In the current digital society, social scientists and computer scientists alike see challenges of algorithmic decision making, ranging from discrimination and bias to their opaque nature. These challenges are also related to computational social sciences. Some consider algorithmic discrimination and biases to be the foci of computational social sciences, but even for those with a different conceptualisation of computational social sciences, these concerns limit interpretations made through algorithmic analysis. For example, many algorithms are black boxes. That is, it can be unclear how and why particular outcomes emerge based on specific inputs. In algorithmic decision making this is a challenge, as organisations cannot provide justifications for made decisions. Computing scholars have worked to develop methods and techniques to increase the transparency and explainability. However, the discussion has been focused on the use of algorithms in public and private organisations, in areas where algorithmic systems interact with laypersons.

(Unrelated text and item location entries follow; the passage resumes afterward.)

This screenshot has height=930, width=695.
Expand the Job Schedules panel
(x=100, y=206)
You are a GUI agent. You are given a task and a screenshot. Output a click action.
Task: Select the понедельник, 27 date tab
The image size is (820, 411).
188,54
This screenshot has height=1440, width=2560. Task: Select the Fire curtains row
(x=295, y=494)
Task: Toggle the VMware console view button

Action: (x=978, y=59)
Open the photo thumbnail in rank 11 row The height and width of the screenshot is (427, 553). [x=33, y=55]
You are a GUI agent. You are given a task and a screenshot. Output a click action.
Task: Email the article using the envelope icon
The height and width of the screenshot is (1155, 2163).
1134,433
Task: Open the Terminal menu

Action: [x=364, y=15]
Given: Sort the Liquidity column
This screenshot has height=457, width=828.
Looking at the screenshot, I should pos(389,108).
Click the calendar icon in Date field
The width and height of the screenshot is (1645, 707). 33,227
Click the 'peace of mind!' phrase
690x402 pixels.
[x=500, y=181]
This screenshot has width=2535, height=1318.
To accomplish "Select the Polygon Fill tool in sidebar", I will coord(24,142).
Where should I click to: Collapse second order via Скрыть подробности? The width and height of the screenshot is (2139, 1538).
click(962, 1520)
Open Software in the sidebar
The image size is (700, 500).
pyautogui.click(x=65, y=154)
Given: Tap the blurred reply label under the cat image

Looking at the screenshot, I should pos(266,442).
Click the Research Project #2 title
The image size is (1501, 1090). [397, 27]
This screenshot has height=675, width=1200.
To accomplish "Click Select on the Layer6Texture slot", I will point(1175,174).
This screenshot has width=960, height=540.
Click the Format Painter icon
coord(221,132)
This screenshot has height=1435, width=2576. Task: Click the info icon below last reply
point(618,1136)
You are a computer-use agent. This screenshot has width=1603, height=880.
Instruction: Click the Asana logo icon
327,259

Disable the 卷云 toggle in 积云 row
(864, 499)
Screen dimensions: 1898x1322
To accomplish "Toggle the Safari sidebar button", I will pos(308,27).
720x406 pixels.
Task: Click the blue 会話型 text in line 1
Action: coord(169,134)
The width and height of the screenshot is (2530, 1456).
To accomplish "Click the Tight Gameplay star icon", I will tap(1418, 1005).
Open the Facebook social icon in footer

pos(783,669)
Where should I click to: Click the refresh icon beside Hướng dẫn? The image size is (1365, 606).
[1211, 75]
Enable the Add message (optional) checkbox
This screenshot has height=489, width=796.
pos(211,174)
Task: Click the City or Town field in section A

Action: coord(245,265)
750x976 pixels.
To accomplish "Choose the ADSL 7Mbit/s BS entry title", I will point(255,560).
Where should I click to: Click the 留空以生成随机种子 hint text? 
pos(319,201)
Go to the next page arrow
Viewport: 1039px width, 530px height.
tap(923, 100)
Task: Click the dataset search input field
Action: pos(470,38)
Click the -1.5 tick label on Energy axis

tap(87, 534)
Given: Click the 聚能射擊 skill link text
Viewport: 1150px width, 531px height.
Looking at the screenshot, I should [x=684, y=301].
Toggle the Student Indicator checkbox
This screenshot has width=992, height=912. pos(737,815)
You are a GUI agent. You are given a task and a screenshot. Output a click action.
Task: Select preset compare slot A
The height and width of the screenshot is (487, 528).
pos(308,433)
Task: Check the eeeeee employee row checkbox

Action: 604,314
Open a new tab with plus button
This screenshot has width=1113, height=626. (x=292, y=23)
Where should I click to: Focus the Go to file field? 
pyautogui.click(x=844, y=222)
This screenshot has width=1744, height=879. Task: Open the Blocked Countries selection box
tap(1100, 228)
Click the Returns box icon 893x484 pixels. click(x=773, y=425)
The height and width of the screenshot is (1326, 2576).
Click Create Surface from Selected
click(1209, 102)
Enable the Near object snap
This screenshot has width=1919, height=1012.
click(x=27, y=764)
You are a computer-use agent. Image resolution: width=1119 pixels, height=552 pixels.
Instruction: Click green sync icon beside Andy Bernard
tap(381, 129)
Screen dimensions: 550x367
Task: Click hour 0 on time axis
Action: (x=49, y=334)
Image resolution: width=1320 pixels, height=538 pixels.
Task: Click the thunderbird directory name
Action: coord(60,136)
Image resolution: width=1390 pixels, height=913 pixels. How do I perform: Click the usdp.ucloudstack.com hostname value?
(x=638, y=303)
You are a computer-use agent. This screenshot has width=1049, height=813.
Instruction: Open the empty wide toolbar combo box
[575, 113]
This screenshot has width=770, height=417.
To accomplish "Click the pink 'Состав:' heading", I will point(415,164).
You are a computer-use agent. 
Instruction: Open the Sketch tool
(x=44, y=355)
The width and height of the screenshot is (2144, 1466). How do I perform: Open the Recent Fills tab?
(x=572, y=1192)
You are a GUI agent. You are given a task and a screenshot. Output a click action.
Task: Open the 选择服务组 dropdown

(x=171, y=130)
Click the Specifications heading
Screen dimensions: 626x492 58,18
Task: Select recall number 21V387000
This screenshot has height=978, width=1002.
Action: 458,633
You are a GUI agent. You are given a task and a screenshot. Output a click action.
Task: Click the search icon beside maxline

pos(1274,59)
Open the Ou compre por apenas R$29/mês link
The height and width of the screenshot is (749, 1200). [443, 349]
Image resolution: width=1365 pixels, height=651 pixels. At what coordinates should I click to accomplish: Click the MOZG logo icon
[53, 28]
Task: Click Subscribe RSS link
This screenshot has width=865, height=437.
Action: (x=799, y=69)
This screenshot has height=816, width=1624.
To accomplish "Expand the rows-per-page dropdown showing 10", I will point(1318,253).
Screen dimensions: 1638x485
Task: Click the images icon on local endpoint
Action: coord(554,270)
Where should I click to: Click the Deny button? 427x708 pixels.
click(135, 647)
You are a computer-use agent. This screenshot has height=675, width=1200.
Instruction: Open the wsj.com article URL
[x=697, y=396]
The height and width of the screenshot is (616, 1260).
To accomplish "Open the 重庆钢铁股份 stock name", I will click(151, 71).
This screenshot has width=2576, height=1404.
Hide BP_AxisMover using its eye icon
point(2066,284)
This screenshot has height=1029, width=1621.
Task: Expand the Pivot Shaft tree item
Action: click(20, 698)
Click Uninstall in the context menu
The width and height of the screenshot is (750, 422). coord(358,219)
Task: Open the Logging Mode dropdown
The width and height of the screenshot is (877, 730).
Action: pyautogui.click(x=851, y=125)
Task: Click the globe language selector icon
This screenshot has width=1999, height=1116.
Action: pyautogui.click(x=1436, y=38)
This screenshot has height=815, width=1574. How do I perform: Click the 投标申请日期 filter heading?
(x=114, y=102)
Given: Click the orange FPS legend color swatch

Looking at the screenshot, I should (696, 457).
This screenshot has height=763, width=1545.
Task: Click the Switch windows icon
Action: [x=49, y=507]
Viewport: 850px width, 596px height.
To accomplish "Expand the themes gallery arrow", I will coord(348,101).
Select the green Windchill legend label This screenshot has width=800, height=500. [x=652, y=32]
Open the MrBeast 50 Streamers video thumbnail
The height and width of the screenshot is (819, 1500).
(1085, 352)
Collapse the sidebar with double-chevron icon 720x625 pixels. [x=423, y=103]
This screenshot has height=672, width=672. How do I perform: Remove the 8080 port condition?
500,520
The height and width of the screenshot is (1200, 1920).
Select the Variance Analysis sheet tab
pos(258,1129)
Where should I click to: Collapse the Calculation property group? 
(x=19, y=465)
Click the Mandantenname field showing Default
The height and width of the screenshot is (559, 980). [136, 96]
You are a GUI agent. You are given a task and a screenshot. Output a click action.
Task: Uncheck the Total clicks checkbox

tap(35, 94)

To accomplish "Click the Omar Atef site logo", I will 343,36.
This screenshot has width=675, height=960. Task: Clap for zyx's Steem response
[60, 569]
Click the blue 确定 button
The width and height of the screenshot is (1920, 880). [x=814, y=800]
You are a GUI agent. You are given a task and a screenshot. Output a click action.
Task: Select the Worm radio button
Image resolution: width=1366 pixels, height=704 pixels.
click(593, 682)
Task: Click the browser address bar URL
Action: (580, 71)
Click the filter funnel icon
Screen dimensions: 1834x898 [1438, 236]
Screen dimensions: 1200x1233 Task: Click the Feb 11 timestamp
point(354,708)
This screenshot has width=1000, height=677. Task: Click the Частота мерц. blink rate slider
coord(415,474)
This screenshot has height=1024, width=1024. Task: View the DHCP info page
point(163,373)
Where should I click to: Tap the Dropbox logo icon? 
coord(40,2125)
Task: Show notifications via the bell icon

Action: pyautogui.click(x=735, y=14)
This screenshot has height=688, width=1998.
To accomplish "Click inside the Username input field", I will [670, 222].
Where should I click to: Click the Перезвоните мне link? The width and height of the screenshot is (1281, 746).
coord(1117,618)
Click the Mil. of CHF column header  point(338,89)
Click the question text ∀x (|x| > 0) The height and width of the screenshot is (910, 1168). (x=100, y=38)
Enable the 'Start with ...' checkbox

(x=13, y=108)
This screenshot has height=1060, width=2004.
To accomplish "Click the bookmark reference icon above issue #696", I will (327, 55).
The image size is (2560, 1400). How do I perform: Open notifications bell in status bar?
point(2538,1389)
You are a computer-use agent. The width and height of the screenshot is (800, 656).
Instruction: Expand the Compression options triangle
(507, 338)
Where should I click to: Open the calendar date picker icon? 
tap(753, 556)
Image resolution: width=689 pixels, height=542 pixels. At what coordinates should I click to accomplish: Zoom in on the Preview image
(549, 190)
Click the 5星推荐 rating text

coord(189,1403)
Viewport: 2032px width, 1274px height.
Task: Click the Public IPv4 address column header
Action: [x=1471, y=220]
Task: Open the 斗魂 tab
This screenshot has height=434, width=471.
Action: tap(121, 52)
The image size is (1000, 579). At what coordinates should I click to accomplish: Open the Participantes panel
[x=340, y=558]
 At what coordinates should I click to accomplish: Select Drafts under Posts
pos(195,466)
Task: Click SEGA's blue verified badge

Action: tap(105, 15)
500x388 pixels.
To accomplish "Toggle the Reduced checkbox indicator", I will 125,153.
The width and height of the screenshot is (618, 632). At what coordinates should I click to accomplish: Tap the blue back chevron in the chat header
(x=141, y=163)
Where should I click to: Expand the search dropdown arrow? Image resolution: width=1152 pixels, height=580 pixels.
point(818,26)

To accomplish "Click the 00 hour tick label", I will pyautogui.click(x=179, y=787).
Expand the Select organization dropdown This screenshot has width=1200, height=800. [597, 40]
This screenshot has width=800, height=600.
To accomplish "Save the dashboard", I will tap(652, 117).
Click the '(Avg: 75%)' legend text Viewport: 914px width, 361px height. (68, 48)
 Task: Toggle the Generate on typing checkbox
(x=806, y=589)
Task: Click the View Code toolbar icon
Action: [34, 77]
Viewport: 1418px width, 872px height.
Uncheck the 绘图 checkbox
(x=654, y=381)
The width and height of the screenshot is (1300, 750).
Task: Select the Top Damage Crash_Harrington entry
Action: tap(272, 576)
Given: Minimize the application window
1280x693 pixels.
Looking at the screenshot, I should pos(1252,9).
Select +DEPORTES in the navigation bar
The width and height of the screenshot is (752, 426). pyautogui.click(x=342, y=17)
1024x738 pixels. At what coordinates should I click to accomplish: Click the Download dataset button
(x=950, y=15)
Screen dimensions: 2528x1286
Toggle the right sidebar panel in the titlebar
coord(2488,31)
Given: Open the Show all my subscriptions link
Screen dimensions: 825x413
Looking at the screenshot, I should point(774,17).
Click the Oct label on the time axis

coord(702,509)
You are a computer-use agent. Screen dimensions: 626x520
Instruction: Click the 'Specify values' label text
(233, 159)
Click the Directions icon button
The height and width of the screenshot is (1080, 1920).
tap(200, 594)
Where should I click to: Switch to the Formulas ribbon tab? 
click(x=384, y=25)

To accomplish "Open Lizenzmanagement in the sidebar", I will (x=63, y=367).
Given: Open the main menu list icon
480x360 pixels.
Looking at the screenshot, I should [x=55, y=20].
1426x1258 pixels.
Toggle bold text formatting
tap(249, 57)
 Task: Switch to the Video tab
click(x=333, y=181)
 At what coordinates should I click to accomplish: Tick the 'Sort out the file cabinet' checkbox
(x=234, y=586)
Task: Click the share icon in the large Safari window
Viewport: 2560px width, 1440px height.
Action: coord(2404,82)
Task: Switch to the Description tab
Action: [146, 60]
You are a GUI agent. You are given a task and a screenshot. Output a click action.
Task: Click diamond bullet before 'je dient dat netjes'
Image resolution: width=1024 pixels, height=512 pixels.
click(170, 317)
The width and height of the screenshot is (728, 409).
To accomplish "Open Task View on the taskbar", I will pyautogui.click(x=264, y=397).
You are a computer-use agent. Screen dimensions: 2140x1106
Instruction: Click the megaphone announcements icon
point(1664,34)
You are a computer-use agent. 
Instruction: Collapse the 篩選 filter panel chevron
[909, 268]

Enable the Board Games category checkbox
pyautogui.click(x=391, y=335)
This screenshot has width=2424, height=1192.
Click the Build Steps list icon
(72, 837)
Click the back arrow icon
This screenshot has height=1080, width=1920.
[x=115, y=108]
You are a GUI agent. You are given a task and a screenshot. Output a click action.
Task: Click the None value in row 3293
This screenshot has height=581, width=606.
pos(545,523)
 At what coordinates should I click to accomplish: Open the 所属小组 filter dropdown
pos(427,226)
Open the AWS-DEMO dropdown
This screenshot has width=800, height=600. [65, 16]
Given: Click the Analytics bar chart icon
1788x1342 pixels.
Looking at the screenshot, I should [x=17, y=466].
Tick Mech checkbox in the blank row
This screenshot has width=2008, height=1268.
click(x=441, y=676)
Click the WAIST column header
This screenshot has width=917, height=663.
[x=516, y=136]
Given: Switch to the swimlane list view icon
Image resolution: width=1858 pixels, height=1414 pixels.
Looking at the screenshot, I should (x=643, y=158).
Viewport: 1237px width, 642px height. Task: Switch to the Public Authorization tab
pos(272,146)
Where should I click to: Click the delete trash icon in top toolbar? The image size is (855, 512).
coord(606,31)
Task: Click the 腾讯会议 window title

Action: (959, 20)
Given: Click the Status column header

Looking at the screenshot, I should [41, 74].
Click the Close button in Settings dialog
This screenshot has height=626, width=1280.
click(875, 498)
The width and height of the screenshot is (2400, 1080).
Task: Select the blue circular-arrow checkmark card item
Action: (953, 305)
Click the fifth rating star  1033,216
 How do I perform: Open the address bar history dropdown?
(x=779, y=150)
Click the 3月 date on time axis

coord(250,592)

The same black box challenge is essential for scholars. If we cannot understand what an algorithm does, to what degree should we trust that it leads to correct or meaningful results? This can be partly addressed through engaging in computational thinking to help decipher algorithms. However, we often rely on tools and libraries developed by others. These can be black boxes in our analysis. We use a tool that takes an input, does some processing based on the input and produces an output. We may trust previous research that they were correct but might not check these ideally. It may even remain unclear to us how the output is produced and what kinds of threads to validity and reliability it presents. We cannot trust only computational thinking in these cases. The code used in libraries or tools might be extensive in length or not available for our inspection, or we might not be able to access the data. There are examples that show that issues in not understanding the algorithms or their limitations or observing mistakes have led to requests to redact published papers. Eklund et al. (2016) suggest that for over 20 years, tools used for statistical analysis of brain scans used tests that were too conservative. They argue that this might have led to the wrong interpretation of several of the 40,000 published papers and suggest that the results are incorrect. In scholarly discussion, the total scale and implications of the conservative statistical test were debated for the selected papers. Similarly, Hoffman et al. (2017) showed how a politeness analysis tool was moved outside of its original context, leading to mistakes. The reason might not be directly an algorithmic black box or lack of transparency of the analysis code. Rather, there was a lack of clarity on the context of the algorithm, and this led to mistakes in its use.
Beyond these types of mistakes, additional challenges emerge as many tools or libraries are not only tied into the specific algorithm. Rather, the outcomes may be determined by data used during the development of the tools or libraries as well as the pre-processing stages done for the data. Even if we could examine the code and validate that the code implementation correctly followed the algorithmsâ ideas and its statistic libraries, we cannot be automatically ensured that data used to fuel these algorithms are correct or conceptually valid. This is clearly visible in the algorithmic data analysis. As we already discussed above, context matters for these cases. For example, classification of the politeness or party affiliation from text can fail because of differences in the learning data (Yu et al., 2008; Hoffman et al., 2017). This is because machine learning models focus on predicting cases - not explaining them (Wallach, 2018). However, algorithmic data analysis is not the only method that could be impacted through these cases. If simulation models' parameter estimations are based on others' work, it could be a black box. If visualisation in a network uses advanced libraries, those libraries are often in practice black boxes for their users.
However, these comments should not be seen as criticising the use of external libraries or tools in the analysis. It is impractical not to use them, even when they add some opaqueness to the process. Rather, acknowledging these factors and cultivating skills to understand potential treats to validity are the main aims of this section. We discuss later approaches to mitigate these challenges.